Haw can you draw farmlands the best in a map? I always use straight lines but I really do not like this. Any ideas?
Haw can you draw farmlands the best in a map? I always use straight lines but I really do not like this. Any ideas?
Well, I don't know about maps, but... Well, I know how to read, and I dislike maps in books that have perfect squares with perfect lines. farmlands don't have straight lines
Furrows in fields are bumpy. In MODERN times, there are some fancier farms that can flatten the terrain before planting, but most can't. So those and other fields have to work with the soil they got.
Also the rows alternate - you need spaces to walk between the rows of crops without damaging them. So I assume that on colored maps the colors would alternate - crops, then dirt, then crops, and so on. That's probably where the lines come in on maps which aren't colored, but even these look more real to me with a bit of shading. Grazing areas wouldn't have lines at all - it's just grass, really.

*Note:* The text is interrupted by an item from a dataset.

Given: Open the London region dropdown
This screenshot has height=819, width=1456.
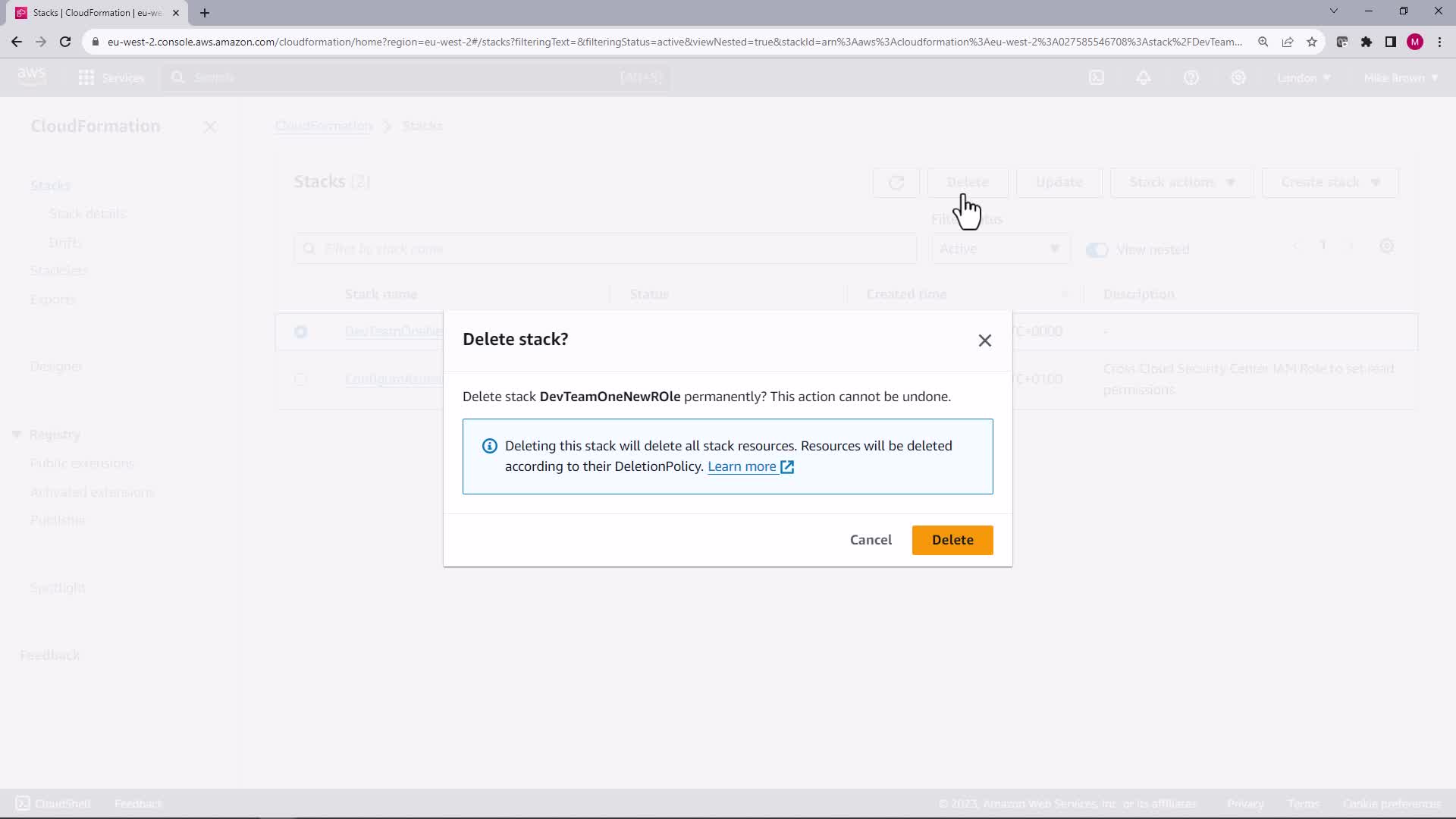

Farm PLOTS do tend to have rather rigid dividing lines, but they are rarely square. Long ago, though, it would have been as straight as a man without modern tools could make a fence (to keep the animals out of the crops) or to plant a hedge to separate his property from his neighbor's. Now it's as straight as you can drive.
Also, in modern times, people have better equipment, so regardless how much land they own, they're able to farm more of it. So (modern) people can plant plot after plot, all touching... but older societies would have smaller, more scattered plots, taking advantage of the best pieces of land. This still also means that, if the best soil for corn juts out in a weird shaped area, you plant corn in that are.
So....
To make this more map-related, I'll jack a couple of shots from google maps.
Well, it depends a great deal on what you are trying to accomplish. You'd do it in quite different ways on a cadastral map showing land ownership, a thematic map showing a correlation between crop yield and elevation, a topographic map for overland navigation. Scale is going to play a big factor too, as are the constraints of the medium and the information available.
For certain cases where I just want to say "this area is generally use for agriculture" I'm quite pleased with the result I get from chopping the area into evenly sized by irregularly arranged cells (I compute a Poisson disc distribution then find the Voronoi diagram of it) Inset the cells slightly, and then select a random orientation, dash pattern, and spacing for each and draw furrow lines, and then give the lines a bit of random jitter.